I have begun reading Cornelius Plantinga’s book, “Not the Way it’s Supposed to Be: A Breviary of Sin” and I love it. I am not sure how I missed this when it was first published over 20 years ago. If you desire to have a concise but practical treatment of sin, this is the book. But be warned: it will penetrate your soul in a most practical but sharp manner. I am going to assign it for reading in our Theological Discussion Group on Monday mornings as well as assign it as required reading in the course I teach at the Grace Bible Institute: Man, Sin, and Salvation.

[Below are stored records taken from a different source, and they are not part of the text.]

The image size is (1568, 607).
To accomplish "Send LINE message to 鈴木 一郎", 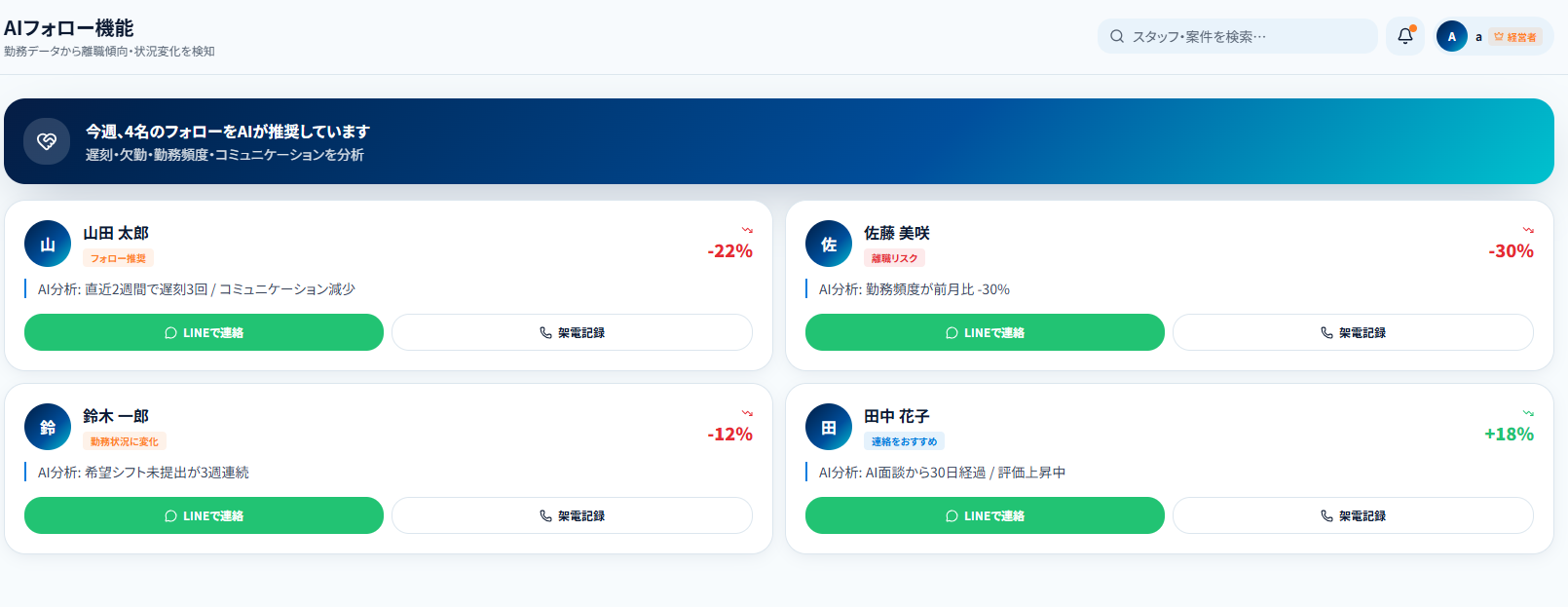I will (x=204, y=515).
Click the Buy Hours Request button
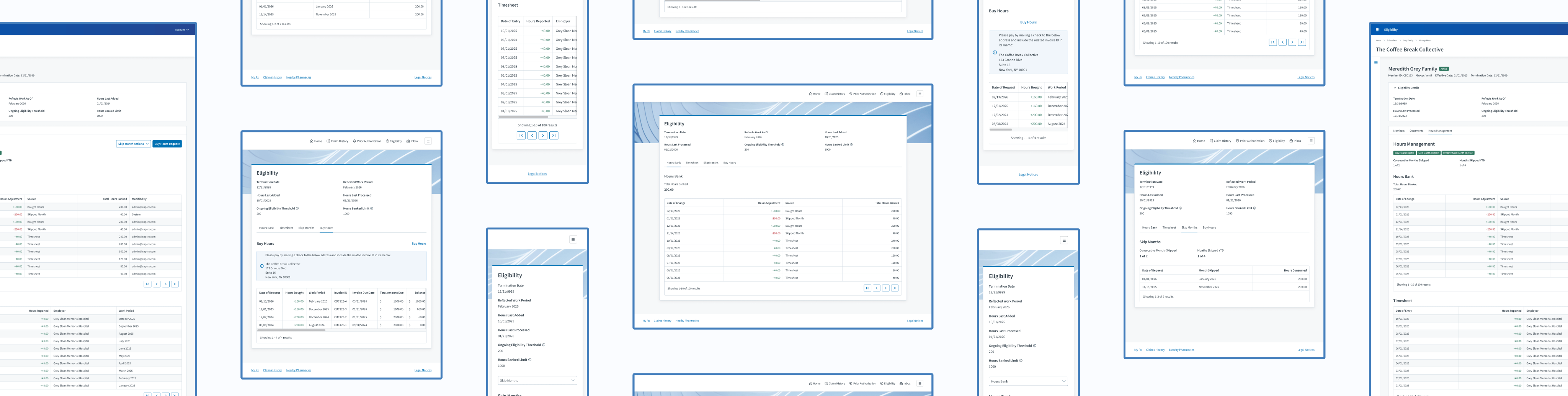This screenshot has height=396, width=1568. pyautogui.click(x=167, y=144)
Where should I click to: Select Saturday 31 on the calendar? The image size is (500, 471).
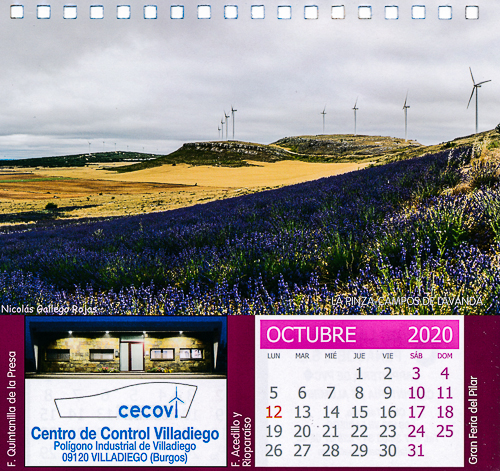coord(416,451)
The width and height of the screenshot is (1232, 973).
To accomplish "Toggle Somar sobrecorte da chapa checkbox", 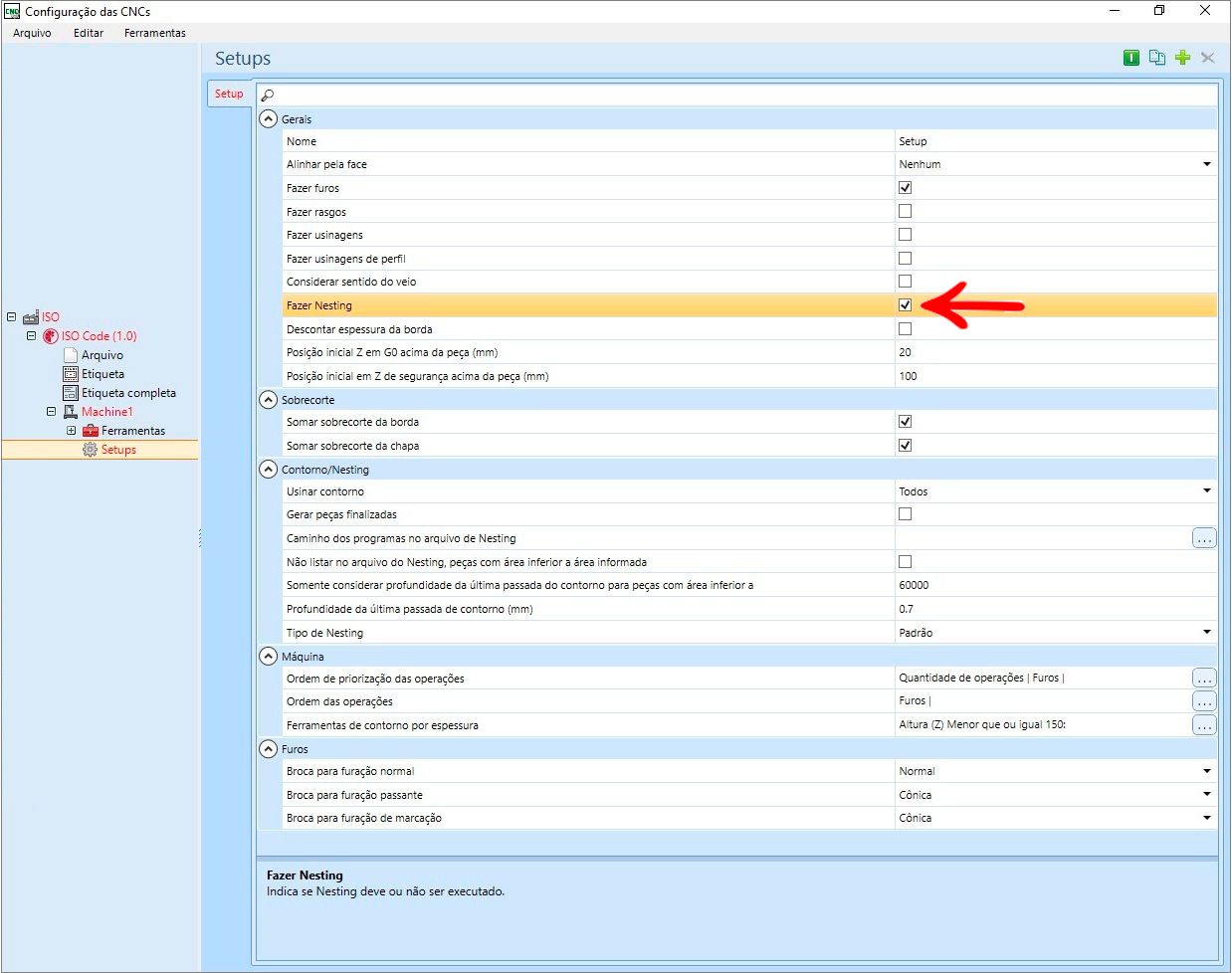I will coord(905,446).
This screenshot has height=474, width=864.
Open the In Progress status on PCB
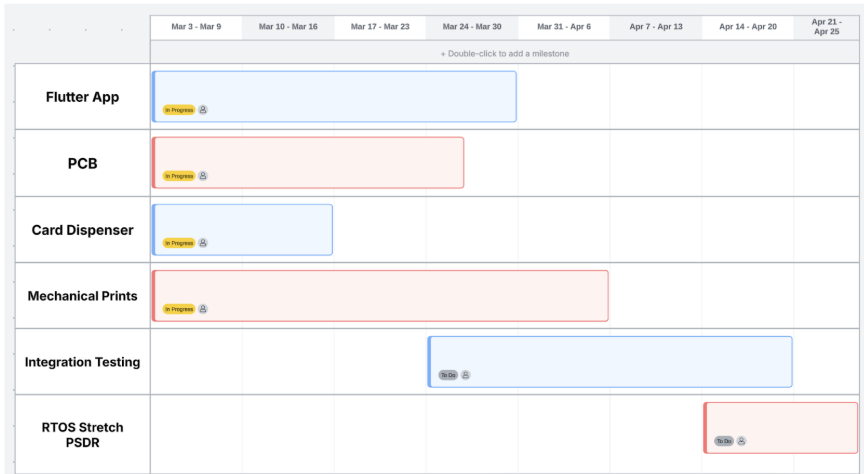(x=179, y=176)
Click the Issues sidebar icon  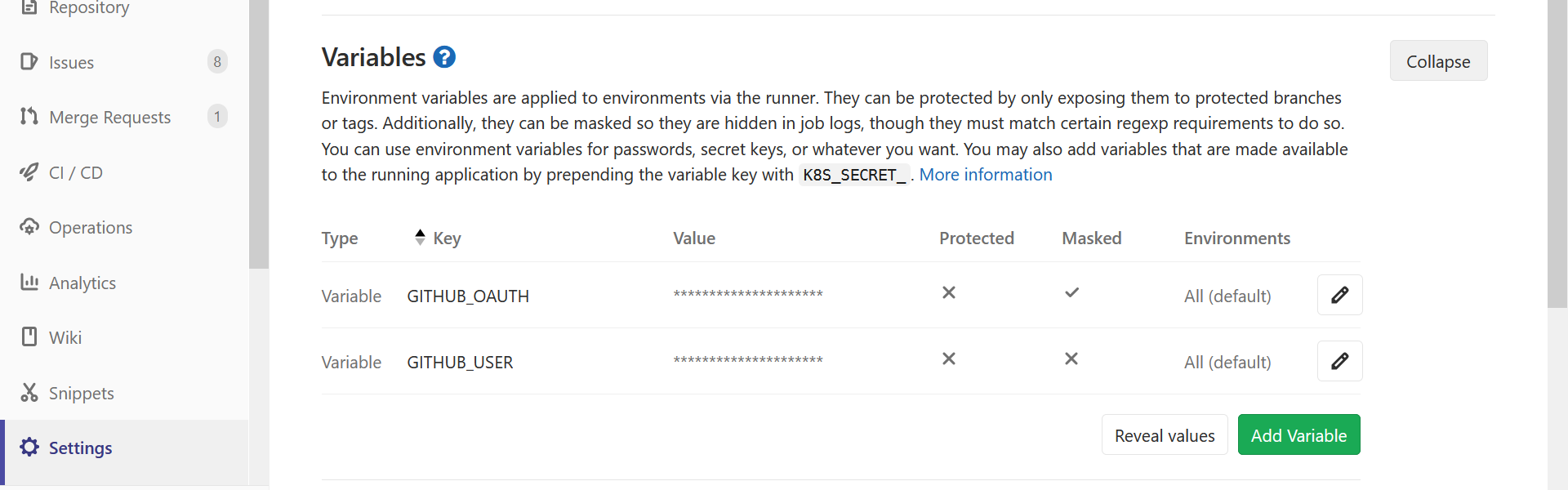[29, 62]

Plantinga hooked me in the introduction and I can’t wait to finish the book. He wrote,
The Bible presents sin by way of major concepts, principally lawlessness and faithlessness expressed in an array of images: sin is the missing of a target, a wandering from the path, a straying from the fold. Sin is a hard heart and a stiff neck. Sin is blindness and deafness. It is both the overstepping of a line and the failure to reach it – both transgression and shortcoming. Sin is a beast crouching at the door. In sin, people attack or evade or neglect their divine calling. These and other images suggest deviance: even when it is familiar, sin is never normal. Sin is disruption of created harmony and then resistance to divine restoration of that harmony. Above all, sin disrupts and resists the vital human relation to God, and it does all this disrupting and resisting in a number of intertwined ways. Sinful life, as Geoffrey Bromiley observes, is a partly depressing, partly ludicrous caricature of genuine human life (5).